- [Exercícios propostos]
(a) Transcreva o trecho do texto sobre as Misericórdias que vai de "Nesse âmbito, o" até "Lemos ao distrito.", substituindo "iniciativa" por "ação".
(b) Enumere todos os nomes geográficos próprios que aparecem no texto sobre as Misericórdias.
(c) Indique se cada afirmação está de acordo com o texto sobre as Misericórdias. Responda sim ou não e cite as palavras do texto que o decidem.
(i) Francisco Ganhão fez um balanço negativo da visita.
(ii) Segundo Manuel de Lemos, o aumento dos pedidos de apoio de famílias às Misericórdias já é generalizado.
(iii) A visita de Manuel de Lemos ao distrito durou dois dias.

- [Texto para revisão]
----------------

Tudo isto acontece depois de dois anos marcados pela pandemia de Covid-19, que, segundo Manuel de Lemos, tornaram “demasiadamente evidente a necessidade de proteger a sustentabilidade das instituições sociais, pois não há quem as substitua no terreno se elas, porventura, claudicarem”.

“Por isso, temos conversado com o Governo, numa postura aberta, mas firme, no sentido de tentarmos encontrar soluções que são obviamente necessárias para assegurar a sustentabilidade nesta região (e em todo o país), mas sobretudo nesta região, muito desertificada, com muitos idosos e que precisa obviamente de ser protegida”, acrescentou Manuel de Lemos.

Apesar de ter levado muitas notas de preocupação após as reuniões com os provedores das Misericórdias do distrito de Beja, o presidente

da UMP também ficou esperançoso com o futuro. “Toda a gente tem planos para o futuro. E quando se tem planos, isso significa que estão vivos e que estão dispostos a lutar pelas pessoas, pelas suas terras e pelas suas comunidades”, sublinhou com satisfação.

Na sua passagem pelo Alentejo, Manuel de Lemos também afirmou que o aumento dos pedidos de apoio de famílias às Misericórdias em Portugal devido à crise “ainda não é generalizado”, mas já há regiões “onde isso se começa a notar”.

Nesse âmbito, o presidente da UMP defendeu que seja concedido “um apoio extraordinário” às instituições sociais, “que são a grande ‘almofada social’ que está no terreno”, elogiando ainda a intenção do Governo de taxar os lucros excessivos das empresas dos sectores da energia e da distribuição alimentar, receita que será destinada à população mais vulnerável, através das entidades do sector social. “É obviamente uma medida muito boa, que aliás outros países da Europa já tomaram”, afirmou.

No final dos dois dias de visita, o presidente do Secretariado Regional de Beja da UMP, Francisco Ganhão, fez um balanço “muito positivo” da iniciativa que levou Manuel de Lemos ao distrito.

“A deslocação aos concelhos e o contacto direto com as Misericórdias é uma maneira muito mais real de, no terreno, aferir das suas dificuldades”, frisou ao VM.

O presidente do Secretariado Regional disse ainda que todos os provedores aproveitaram a oportunidade para manifestar as suas preocupações relativamente ao “aumento galopante da inflação, que influencia o preço da alimentação, da energia e do gás”.

“É uma equação e um equilíbrio que não é fácil resolver, pois procuramos manter o apoio social aos mais necessitados, ter equipas motivadas e, ao mesmo tempo, fazer face ao aumento dos custos do que faz funcionar os nossos equipamentos”, notou.

A par disso, continuou Francisco Ganhão, os provedores reconheceram que os funcionários das Misericórdias devem ter, na generalidade, melhor remuneração. “Mas para serem mais bem remunerados, é necessário que o Estado, através dos acordos [de cooperação], faça a transferência de valores condignos para que possamos ter uma tabela salarial mais aliciante para os nossos colaboradores”, advogou.

----------------

Registos de uma coleção:
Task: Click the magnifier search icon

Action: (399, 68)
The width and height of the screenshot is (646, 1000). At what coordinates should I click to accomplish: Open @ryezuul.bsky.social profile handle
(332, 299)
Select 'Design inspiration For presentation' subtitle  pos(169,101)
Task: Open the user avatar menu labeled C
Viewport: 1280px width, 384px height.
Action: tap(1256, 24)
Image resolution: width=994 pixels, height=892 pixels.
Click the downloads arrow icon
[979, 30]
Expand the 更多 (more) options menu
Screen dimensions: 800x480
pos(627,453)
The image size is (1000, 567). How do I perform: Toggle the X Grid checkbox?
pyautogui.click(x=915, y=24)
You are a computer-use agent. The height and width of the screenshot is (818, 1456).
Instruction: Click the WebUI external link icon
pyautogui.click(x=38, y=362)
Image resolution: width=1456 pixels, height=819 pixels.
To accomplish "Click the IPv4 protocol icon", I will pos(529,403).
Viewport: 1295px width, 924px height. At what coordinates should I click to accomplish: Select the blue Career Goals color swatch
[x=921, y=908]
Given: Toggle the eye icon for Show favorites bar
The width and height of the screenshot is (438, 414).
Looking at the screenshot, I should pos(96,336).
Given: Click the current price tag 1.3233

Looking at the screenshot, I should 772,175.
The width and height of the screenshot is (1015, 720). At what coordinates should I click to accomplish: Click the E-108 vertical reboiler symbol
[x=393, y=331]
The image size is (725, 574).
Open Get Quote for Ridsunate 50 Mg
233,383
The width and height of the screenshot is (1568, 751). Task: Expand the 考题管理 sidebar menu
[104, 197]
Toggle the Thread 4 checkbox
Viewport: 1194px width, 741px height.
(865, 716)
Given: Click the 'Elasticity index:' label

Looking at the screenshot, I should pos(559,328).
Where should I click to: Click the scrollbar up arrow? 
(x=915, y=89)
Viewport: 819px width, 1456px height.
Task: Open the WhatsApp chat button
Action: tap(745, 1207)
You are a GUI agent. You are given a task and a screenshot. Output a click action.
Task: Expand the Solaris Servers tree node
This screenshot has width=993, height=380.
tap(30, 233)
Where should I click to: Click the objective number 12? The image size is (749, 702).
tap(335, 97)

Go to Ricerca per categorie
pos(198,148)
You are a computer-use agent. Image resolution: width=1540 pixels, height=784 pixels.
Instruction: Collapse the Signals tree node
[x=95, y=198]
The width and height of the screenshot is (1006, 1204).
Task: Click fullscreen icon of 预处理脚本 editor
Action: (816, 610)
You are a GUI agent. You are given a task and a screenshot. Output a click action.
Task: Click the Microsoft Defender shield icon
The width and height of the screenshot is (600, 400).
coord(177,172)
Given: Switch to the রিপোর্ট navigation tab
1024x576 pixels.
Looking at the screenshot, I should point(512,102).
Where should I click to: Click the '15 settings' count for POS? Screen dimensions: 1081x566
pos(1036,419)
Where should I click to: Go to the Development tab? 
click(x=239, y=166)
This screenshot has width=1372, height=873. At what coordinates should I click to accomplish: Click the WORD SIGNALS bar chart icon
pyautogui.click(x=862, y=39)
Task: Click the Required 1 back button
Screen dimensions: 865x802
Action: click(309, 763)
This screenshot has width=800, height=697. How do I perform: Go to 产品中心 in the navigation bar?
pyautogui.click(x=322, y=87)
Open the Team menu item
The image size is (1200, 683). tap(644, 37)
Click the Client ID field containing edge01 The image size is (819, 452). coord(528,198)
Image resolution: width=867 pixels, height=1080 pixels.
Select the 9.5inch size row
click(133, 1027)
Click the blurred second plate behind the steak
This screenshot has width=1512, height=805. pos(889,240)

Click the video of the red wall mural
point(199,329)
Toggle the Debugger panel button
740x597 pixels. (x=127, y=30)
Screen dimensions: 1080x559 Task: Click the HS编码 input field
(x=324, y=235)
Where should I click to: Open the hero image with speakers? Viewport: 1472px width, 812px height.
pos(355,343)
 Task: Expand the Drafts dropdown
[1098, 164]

----------------

- [Respostas às tarefas]
(a)
Nesse âmbito, o presidente da UMP defendeu que seja concedido “um apoio extraordinário” às instituições sociais, “que são a grande ‘almofada social’ que está no terreno”, elogiando ainda a intenção do Governo de taxar os lucros excessivos das empresas dos sectores da energia e da distribuição alimentar, receita que será destinada à população mais vulnerável, através das entidades do sector social. “É obviamente uma medida muito boa, que aliás outros países da Europa já tomaram”, afirmou.

No final dos dois dias de visita, o presidente do Secretariado Regional de Beja da UMP, Francisco Ganhão, fez um balanço “muito positivo” da ação que levou Manuel de Lemos ao distrito.

(b)
Beja
Alentejo
Portugal
Europa

(c)
(i) Não: "fez um balanço “muito positivo” da iniciativa"
(ii) Não: "“ainda não é generalizado”"
(iii) Sim: "No final dos dois dias de visita"